Ruth Vail of Manasquan, died Thursday, Oct. 2, 2008, at Tenacre, Princeton at the age of 102. She was born in Rahway and lived for periods in Wall, Ocean Grove, Naples, Maine, Philadelphia and Manasquan.
She was a graduate of Neptune High School and attended the Pennsylvania Academy of the Fine Arts, Philadelphia; the Newark School of Fine and Industrial Arts; and the Art Students League, New York City. While an art student, she modeled for the late W.H.D. Koerner, Interlaken, a renowned illustrator and painter of western art whose illustrations appeared frequently in the Saturday Evening Post.
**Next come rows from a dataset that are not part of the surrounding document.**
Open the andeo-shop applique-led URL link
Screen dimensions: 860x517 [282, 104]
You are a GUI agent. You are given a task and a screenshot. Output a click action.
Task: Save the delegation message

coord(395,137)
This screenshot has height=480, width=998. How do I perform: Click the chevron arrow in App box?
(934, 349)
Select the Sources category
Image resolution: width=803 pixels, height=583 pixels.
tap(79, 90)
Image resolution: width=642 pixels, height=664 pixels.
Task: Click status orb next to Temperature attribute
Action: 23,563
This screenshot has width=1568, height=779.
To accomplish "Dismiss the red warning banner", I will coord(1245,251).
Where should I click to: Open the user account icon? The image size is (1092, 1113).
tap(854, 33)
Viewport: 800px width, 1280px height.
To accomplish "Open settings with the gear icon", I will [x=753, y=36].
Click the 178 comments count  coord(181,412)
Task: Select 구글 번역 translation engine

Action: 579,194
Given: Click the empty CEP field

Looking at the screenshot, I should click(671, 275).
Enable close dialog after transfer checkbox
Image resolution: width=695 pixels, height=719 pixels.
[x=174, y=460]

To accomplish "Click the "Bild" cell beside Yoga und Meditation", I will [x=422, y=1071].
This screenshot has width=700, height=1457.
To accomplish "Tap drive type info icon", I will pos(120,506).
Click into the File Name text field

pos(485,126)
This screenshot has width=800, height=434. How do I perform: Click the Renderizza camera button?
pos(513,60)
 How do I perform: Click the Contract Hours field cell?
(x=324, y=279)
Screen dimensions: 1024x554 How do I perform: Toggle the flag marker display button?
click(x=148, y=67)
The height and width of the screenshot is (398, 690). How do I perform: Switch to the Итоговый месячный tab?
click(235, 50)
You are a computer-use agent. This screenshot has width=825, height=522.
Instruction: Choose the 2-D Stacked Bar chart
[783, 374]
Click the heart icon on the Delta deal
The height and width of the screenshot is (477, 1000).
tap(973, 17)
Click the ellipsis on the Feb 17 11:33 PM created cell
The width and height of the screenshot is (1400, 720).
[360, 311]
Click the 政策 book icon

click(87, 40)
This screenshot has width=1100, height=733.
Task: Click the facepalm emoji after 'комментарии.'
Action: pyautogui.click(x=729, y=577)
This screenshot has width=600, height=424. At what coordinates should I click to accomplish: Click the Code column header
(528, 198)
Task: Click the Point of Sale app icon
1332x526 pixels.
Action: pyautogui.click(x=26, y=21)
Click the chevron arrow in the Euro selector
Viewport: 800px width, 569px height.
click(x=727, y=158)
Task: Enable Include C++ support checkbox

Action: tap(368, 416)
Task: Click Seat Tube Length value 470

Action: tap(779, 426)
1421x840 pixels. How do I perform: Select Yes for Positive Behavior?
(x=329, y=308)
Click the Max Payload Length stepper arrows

She was a professional artist for almost 75 years, painting in oil, watercolor and pastels. She traveled and painted widely throughout the United States, Mexico, the Caribbean and Europe, and her subjects varied widely from the canals of Venice to the Twin Lights overlooking Sandy Hook. She painted portraits, flowers, murals and landscapes but was noted for her seascapes, most of which were of waves, beaches, rocks and fishermen in the Shore area. Some of her murals can be seen at Allaire State Park and in the PNC Bank in Manasquan. Some pen and ink drawings of fish and wildlife appeared in the Asbury Park Press in the 1960s and 70s, and in Press publications, including "Shore Area Fish" and "The Shore Catch." She became interested in antique dolls in the 1930s and acquired a huge collection over her lifetime.
The fascination with dolls led her to establish the Roadside Studio on Atlantic Avenue, Wall, where she began to make character dolls, and soon began to market them nationwide. Prior to and during World War II, she employed 25 people to make and market the dolls. She later established the Ruth Vail Studio in Sea Girt, and was a partner with her daughter, the late Lucile Geiser, in the Naples Gallery, an antique business and art studio in Naples, Maine. She taught art classes for children and adults and conducted art demonstrations for more than 40 years.
She was one of the founders of the Manasquan River Group of Artists, a member of the American Watercolor Society, the National Association of Women Artists, the American Artists Professional League, the Society of New Jersey Artists, the Guild of Creative Art, the Asbury Park Society of Fine Arts and the Gov. William Livingston Chapter of the Daughters of the American Revolution. She was a member of the First Church of Christ, Scientist, Boston.
She was predeceased by three husbands, Paul Geiser, John C.W. Bird, and Stanley Conklin.